You can also roam around the many hiking trails on Mount Tom in Woodstock.  Those are all relatively easy and offer good views over Woodstock.  

If you want something bigger, hike Killington itself or Pico via the ski trails.


----------



## Angus (Oct 5, 2010)

any particular non- ski trail trail to summit Killington. I don't like hiking up ski trails. thanks for the other suggestions.


----------



## Johnskiismore (Oct 5, 2010)

Across the street from the Long Trail Inn you can hike up the AT to the top of Pico.  Follow trail 2.5 miles until you reach the Pico Shelter, turn right off of the AT and follow blue blazes another .25 mile to Pico Peak @ 3,957' this section is kinda steep.

If you want to continue to Killington, when you hike back to the AT turn right at shelter and it is another 2 miles.


----------



## Beast_Ed (Oct 13, 2010)

My suggestion would be to do 2 hikes:

Hike # 1:


Killington mid-morning, best views when going up and at the top
Take "E Trail" which goes up through the woods from the bottom of Superstar and meanders to Killington Peak.  
You will go across some killer gladed trails off the peak, Julio and ... forget the other one. These are awesome to see during the summer/fall time - will make you want to re-visit to ski them.
When you get to the top, be sure to take the Cat-Walk trail to the real top, which is a rock face and will really get you the best view.
Be sure to grab a beer and burger at the peak lodge before you head to the top - you will have earned it be then.
This hike will take you about 1 hour and 25 min up.  To go down, you can hitch a ride on the gondola, or walk down racer's edge to snowdon mountain.

Hike #2:


After you have come down from Killington, hop in the car and head over the Deer's Leap, like others have recommended.  It will take you 45 min up and about 30-35 minutes down.  
Also has excellent views from the top but it is a very social hike - will be others with you.  The best part of this hike is the rock face at the top.  It's the kind of place where you will want to hang out for a while - enjoy the view.
This hike is best for the afternoon to late afternoon, due to the fantastic sunset.

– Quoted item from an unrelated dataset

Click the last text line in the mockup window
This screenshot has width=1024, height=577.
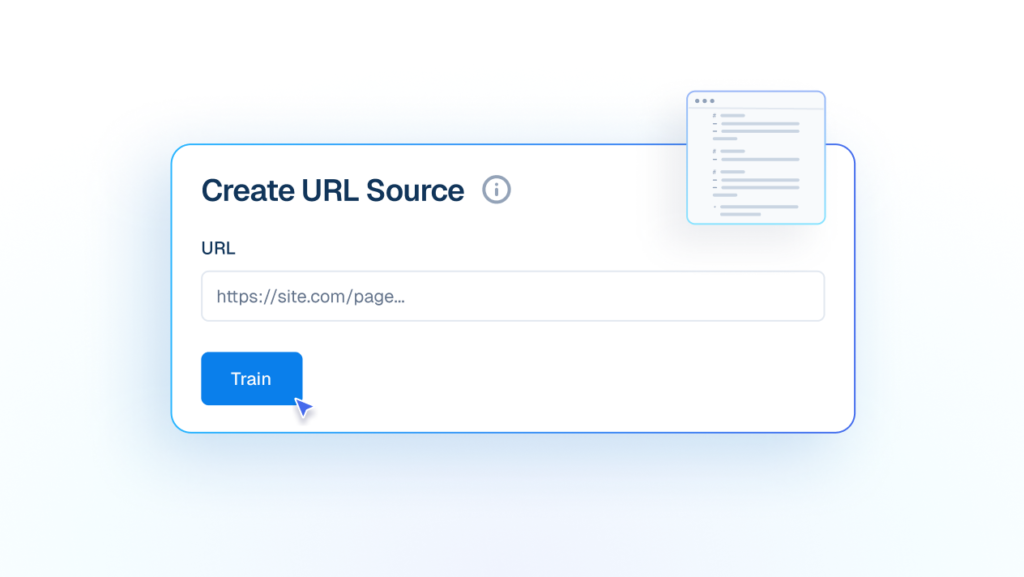coord(740,214)
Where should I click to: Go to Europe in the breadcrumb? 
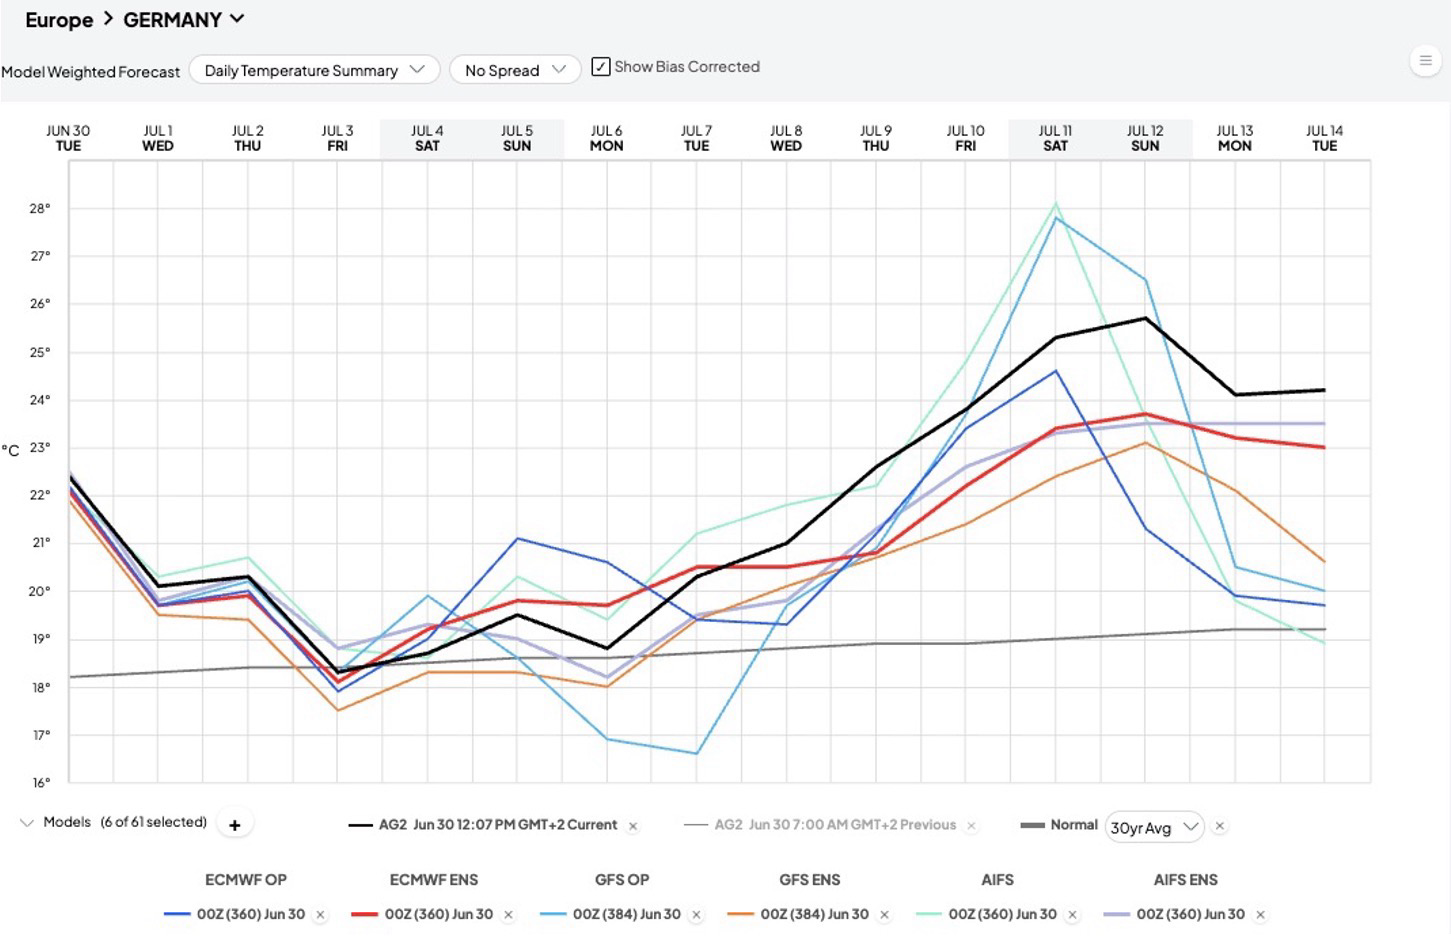click(59, 20)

Considering both hikes and lunch/driving time, you will start at 10am and be done by 3-4pm. Ideally you pick a sunny day and create a lasting memory!

Enjoy.  Report back!

B-Stead


----------



## deadheadskier (Oct 13, 2010)

different kinda views

a bit south and my favorite place to take a walk in VT is Cavendish Gorge.  It's amazing and no one is ever there.  You can spend 3-4 hours easy walking around in there climbing in around the boulders within the Gorge.  The rock formations are amazing.  There's a very cool cave on the Southern Wall about half way up it.

http://www.northeastwaterfalls.com/waterfall.php?num=69&p=0


----------